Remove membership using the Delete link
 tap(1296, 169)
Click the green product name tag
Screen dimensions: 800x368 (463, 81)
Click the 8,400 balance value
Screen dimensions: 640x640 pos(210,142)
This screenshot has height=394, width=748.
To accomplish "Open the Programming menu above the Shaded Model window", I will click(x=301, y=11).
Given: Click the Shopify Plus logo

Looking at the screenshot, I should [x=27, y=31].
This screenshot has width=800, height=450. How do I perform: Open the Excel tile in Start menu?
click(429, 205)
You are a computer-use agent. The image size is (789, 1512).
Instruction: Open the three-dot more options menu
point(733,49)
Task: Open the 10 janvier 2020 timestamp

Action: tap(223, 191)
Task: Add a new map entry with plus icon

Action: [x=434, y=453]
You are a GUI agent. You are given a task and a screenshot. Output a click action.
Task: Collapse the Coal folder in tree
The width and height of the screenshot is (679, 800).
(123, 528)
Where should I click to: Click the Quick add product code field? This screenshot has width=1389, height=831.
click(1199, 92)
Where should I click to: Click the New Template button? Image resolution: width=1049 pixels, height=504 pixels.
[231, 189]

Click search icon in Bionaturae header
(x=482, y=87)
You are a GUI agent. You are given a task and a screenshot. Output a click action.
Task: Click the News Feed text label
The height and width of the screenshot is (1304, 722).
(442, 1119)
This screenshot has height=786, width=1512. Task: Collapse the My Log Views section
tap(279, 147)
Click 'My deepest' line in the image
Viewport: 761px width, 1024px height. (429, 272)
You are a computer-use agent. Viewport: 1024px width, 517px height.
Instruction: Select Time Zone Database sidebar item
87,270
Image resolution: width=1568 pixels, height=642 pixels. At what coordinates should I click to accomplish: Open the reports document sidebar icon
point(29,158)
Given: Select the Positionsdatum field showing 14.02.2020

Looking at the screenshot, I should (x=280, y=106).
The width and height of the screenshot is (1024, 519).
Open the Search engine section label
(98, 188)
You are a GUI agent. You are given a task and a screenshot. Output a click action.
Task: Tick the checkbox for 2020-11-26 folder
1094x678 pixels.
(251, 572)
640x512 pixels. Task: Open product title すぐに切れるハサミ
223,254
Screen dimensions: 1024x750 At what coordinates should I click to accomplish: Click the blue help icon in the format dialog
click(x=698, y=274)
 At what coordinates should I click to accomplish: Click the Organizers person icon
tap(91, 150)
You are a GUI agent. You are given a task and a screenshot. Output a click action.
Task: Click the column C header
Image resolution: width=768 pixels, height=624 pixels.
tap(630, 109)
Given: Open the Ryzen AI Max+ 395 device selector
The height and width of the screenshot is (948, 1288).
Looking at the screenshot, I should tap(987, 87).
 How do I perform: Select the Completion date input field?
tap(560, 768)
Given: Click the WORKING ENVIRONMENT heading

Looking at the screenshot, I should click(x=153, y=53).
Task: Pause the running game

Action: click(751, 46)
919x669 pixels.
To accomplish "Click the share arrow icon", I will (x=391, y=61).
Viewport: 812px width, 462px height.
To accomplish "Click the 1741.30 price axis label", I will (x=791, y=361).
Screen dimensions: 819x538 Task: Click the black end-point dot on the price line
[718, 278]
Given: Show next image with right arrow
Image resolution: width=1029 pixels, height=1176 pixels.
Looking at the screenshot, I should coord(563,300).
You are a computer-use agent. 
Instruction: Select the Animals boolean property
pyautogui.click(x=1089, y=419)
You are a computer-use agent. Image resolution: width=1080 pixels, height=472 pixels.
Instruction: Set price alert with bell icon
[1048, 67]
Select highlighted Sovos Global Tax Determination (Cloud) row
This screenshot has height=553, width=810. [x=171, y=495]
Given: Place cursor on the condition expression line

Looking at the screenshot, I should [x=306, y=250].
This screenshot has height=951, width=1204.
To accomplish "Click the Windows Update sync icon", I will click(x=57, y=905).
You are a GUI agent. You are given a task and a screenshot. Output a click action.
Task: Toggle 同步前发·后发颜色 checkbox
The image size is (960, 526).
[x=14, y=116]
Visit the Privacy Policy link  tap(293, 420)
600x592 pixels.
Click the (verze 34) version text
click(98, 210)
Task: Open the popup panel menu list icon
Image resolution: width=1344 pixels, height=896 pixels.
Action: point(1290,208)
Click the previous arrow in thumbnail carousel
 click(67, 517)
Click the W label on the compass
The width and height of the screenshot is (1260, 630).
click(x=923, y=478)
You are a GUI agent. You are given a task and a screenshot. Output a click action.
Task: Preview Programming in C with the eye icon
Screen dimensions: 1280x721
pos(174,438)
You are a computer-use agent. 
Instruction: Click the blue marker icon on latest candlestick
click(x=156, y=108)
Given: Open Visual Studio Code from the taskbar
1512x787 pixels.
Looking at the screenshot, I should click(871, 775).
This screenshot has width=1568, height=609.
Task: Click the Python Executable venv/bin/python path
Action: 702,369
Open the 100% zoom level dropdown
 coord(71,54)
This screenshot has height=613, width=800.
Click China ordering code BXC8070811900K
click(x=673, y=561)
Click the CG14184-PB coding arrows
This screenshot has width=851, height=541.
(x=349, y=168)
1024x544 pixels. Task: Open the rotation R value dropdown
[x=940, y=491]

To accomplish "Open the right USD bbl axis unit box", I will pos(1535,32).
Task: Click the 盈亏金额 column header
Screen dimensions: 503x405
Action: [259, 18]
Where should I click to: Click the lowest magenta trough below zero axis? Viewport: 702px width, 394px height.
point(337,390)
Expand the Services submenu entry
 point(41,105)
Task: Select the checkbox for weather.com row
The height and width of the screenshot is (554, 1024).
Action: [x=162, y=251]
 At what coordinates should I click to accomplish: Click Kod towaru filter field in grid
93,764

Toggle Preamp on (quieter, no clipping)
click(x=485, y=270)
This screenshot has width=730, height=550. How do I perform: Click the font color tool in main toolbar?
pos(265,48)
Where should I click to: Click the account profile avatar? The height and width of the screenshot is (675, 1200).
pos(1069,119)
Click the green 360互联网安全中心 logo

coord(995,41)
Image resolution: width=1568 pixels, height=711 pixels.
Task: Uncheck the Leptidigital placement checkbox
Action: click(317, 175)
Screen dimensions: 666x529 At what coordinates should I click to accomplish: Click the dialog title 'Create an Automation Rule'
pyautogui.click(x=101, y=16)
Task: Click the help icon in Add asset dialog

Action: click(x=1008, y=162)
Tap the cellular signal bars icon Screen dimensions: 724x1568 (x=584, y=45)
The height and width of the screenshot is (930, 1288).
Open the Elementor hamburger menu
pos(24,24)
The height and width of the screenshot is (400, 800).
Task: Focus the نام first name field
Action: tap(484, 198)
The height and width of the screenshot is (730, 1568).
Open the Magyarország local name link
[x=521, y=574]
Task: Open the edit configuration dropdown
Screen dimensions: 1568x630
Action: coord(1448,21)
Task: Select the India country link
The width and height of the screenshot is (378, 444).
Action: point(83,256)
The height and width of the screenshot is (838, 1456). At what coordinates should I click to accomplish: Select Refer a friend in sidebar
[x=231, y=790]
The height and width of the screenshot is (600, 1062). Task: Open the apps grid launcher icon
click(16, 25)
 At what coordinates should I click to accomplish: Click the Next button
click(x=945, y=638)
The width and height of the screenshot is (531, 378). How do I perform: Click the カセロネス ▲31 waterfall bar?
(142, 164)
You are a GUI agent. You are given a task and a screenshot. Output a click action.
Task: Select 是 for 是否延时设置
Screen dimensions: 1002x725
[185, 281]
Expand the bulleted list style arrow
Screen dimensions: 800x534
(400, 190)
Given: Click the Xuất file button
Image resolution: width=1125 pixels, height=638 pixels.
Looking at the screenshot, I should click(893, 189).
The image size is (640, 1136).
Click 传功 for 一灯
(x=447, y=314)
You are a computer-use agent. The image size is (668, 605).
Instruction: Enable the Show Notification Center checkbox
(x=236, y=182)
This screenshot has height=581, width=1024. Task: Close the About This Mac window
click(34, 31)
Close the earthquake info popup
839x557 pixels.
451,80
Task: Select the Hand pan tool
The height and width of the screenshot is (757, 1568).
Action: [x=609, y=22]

----------

**Instructions to follow:**
Transcribe exactly, and only, the lines from the opening line of the records through the line containing "This screenshot has height=394, width=748.".

**Response below:**
Remove membership using the Delete link
 tap(1296, 169)
Click the green product name tag
Screen dimensions: 800x368 (463, 81)
Click the 8,400 balance value
Screen dimensions: 640x640 pos(210,142)
This screenshot has height=394, width=748.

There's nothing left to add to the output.